■ EXCERPT TO READ ■
───
My name is Yegor Cherabaiev.

I was born in Dnipro, Ukraine, into a warm, loud, adventurous family where music was never background noise. Love was always the key to everything. Every car trip felt sacred and important. Every small moment together mattered. We appreciated being with each other in a way that I only truly understand now.

My childhood was amazing. The strange thing is, I barely remember most of it clearly. It feels blurred, like looking through an old camera lens. But the moments I do remember shine brighter than anything else.

The brightest memory of my very early childhood will always be the sea trips with my mom. We used to go to Crimea, to the Black Sea. I can still see it perfectly. I am running down the beach toward her. She is holding the camera, laughing behind it. You can hear her voice in the background. I am running into the waves, stepping into the cold water, smiling with the biggest smile on earth. Completely happy. No fear. No heaviness. Just pure joy.

The cover of my album “Last Memory” is a screenshot from that exact video. That frame is not aesthetic. It is documentation. It is proof that that version of me existed.

At home, music shaped everything. My mom loved pop — Britney Spears, Taylor Swift — the kind of songs with massive choruses and emotional clarity. My dad loved Russian chanson — deep voices, dramatic lyrics, songs about pain and survival. They would playfully compete over the speakers. Britney blasting from one room, my dad waiting for his moment to insert one of his CDs.

I grew up between those two worlds.

My father was always my example of strength. He was the type of man who knew how to solve things. Something broken? He would fix it. Something complicated? He would figure it out. He was kind and smart. He tried to help me with math for years. It usually ended with him losing patience over my stupid mistakes and me feeling frustrated. But now I love even those memories. I love that he cared enough to try.
───
■ DATASET SECTION ■
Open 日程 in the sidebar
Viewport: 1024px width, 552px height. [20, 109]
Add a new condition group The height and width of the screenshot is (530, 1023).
───
■ WRITTEN REQUEST 1 ■
List every place named in the memoir.
■ WRITTEN REQUEST 2 ■
In the memoir, what is the title of the album whose cover comes from the beach video?
■ WRITTEN REQUEST 3 ■
Continue the memoir past its final sentence.

■ ANSWER 1 ■
Dnipro, Ukraine, Crimea, the Black Sea

■ ANSWER 2 ■
“Last Memory”

■ ANSWER 3 ■
He was the one who taught me how to program. How to build a basic HTML website. How to create accounts on Google and Facebook. How to play games and understand how computers work. He was a computer genius in my eyes. Everything electronic in my life started with him.

My mom is different. She is the true sorcerer of love. She is my best friend and always will be. She is my example of emotional strength and self-determination. She taught me to fight for my feelings, my thoughts, my ideas. She taught me that being sensitive is not weakness.

Between 2013 and 2016 was probably the warmest time of my life.

We were a big friend group of six kids — four boys and two girls — and we were wild. It honestly felt like we were living inside a movie. We explored every single corner of our neighborhood. One of my friend’s families helped us build little bases, like tree houses made out of random bricks and leftover wood panels from newly built houses. We gathered at each other’s homes. We helped each other learn how to ride bikes. We learned how to use small mobile phones. We yelled through windows to call each other outside. Summer days felt endless.

I still think that was the happiest I have ever felt. I have never felt that kind of simple happiness again. It was warm. It was loving. It was pure.

Sometimes our parents didn’t even know exactly where we were. They trusted us. They were proud that we were outside living. They were a little scared too, because even then the conflict in eastern Ukraine was rising. But we were too young to fully understand it.

Around 2012, another thing entered my life — childish and simple, but powerful — Minecraft.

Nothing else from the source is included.